Il ricordo I funerali del giornalista e uomo di cultura alle 9.30 al Crocifisso. Attilio Terragni: «Humour e signorilità». Cattaneo: «Attaccato alle radici»

«Signorile, elegante, un uomo senza tempo». Attilio Terragni, pronipote del grande architetto razionalista e architetto a sua volta, di Alberto Longatti (scomparso mercoledì a 92 anni, il funerale stamattina alle 9.30 al Crocifisso) ama ricordare - oltre al valore intellettuale - il tratto umano. «Aveva un grande senso dell’umorismo e una signorilità difficili da trovare a Como, uniti a una grande competenza - racconta - Un uomo senza tempo, molto raffinato, un protagonista assoluto di Como. Non c’è un candidato a prenderne il posto, si capirà con il tempo quanto ci mancherà».

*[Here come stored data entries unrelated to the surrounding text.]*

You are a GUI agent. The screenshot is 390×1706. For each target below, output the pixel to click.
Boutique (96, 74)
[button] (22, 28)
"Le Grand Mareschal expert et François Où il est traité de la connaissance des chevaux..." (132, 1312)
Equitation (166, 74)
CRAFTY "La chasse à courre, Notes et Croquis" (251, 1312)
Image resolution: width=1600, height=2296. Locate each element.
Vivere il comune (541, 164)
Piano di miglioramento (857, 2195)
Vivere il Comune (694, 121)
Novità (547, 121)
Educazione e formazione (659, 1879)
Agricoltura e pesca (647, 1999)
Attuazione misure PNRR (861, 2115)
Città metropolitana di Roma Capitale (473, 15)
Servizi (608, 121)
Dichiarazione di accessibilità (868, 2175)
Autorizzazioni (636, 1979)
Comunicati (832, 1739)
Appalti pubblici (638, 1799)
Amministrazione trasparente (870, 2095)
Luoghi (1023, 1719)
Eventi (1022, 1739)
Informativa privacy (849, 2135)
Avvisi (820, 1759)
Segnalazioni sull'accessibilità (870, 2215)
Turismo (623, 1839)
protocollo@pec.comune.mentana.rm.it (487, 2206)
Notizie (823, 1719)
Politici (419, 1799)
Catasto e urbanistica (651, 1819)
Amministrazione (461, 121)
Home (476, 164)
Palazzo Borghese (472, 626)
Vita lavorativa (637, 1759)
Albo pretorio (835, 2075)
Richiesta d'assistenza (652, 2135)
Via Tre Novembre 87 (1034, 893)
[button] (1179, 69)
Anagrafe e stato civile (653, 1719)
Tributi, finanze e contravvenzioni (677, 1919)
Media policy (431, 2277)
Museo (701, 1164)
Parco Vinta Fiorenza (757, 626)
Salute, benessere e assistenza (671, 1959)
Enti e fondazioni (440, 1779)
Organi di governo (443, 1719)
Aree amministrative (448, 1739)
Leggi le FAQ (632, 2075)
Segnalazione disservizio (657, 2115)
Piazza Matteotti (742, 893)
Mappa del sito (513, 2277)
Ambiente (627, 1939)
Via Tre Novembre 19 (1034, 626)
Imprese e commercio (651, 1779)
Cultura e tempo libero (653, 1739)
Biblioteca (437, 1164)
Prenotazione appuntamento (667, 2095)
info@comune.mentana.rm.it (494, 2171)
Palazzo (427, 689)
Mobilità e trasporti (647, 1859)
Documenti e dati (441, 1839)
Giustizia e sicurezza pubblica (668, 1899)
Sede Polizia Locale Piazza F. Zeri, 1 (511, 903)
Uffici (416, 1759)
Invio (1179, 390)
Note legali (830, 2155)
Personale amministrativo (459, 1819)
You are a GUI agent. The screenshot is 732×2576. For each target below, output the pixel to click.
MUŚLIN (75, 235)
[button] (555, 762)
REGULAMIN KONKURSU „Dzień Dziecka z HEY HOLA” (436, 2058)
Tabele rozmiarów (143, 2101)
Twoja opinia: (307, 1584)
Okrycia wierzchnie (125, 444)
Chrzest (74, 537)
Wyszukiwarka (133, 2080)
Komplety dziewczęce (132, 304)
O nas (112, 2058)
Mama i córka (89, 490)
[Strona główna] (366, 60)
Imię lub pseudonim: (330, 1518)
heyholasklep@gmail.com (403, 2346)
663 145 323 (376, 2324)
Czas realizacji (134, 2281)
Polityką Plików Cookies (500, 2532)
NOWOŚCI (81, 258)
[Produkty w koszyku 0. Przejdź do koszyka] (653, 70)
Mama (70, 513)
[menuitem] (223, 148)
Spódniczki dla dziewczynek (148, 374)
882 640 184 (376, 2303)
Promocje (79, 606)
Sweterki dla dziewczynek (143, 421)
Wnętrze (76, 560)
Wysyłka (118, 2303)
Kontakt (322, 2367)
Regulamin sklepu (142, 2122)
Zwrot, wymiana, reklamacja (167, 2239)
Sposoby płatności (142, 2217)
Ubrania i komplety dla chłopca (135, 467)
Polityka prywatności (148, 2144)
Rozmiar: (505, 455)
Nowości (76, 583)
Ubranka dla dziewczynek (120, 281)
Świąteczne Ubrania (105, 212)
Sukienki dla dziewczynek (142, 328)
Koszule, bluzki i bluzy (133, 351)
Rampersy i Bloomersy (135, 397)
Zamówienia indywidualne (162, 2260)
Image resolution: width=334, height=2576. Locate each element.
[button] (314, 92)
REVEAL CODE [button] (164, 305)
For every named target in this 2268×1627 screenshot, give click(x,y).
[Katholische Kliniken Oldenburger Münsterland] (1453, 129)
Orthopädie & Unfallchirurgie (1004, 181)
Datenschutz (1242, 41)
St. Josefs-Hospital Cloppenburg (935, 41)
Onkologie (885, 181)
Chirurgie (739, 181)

Mette l’accento sul profilo umano anche Michele Pierpaoli, già presidente dell’Ordine degli architetti di Como. «Una persone di rara eleganza nei modi, nell’eloquio, nella scrittura. Ma la sua era prima di tutto eleganza di pensiero. Ascoltarlo era un piacere, eri trasportato dalle sue parole. Uno dei maggiori studiosi dell’architettura, in particolare locale, ma capace con estrema disinvoltura di metterla in relazione con un contesto più ampio». Nello studio di Pierpaoli c’è lo storico catalogo della mostra del’62 su Sant’Elia: «Penso sia stato il punto di partenza di uno studio organico su di lui e penso siano innumerevoli i suoi contributi sul tema. Fra le altre cose voglio ricordare che è stato fra i primi a valorizzare l’insieme degli astrattisti comaschi, il cosiddetto Gruppo Como. La sua collaborazione con l’Ordine è stata molto generosa e proficua».

Mai accademico

Autore prolifico, Longatti «non era mai accademico nei suoi scritti, che anzi erano attraversati da una raffinatissima sensibilità umanistica, dove le considerazioni investivano i lati più profondi dei temi che trattava. Sapeva cogliere la trasversalità fra storia, arte e architettura, argomenti che maneggiava con grandissima disinvoltura ed entusiasmo, si vedeva che erano temi che lo avevano appassionato per tutta la vita».

«Alberto era una persona straordinaria non tanto per il sapere, indubbiamente fuori dal comune, ma per il suo acume intellettuale - ricorda Damiano Cattaneo, fondatore dell’Archivio Cattaneo - e per il suo modo di essere sobrio, riservato, sempre disponibile. Un paio di mesi fa l’ho visto, e sarebbe stata l’ultimo incontro, alla presentazione di un libro di Carlo Linati: una lezione straordinaria. È stato un caro amico e una persona che ha avuto grandi meriti, non ultimo quello di aver rinunciato a essere ciò che avrebbe potuto solo per rimanere attaccato alle sue radici, testimone di una Como che stava cambiando, forse non in meglio, ed evolvendo verso il terzo millennio».

Stile comunicativo

Un’epoca, concorda l’architetto, Mario Di Salvo, in cui purtroppo «l’arte comasca non esprime più nulla», mentre Longatti aveva aderito completamente al clima del suo momento eroico : «Aveva vissuto in un dopoguerra nel quale erano vivi e presenti i superstiti dei grandi artisti comaschi degli anni Trenta. Lui aveva assorbito questi valori e con il suo stile estremamente comunicativo era riuscito a tenerli vivi e a trasmetterli, non per un fatto nostalgico ma come incoraggiamento a portare avanti la tradizione gloriosa, quasi eroica, di quegli anni. Tradizione che oggi si è completamente esaurita».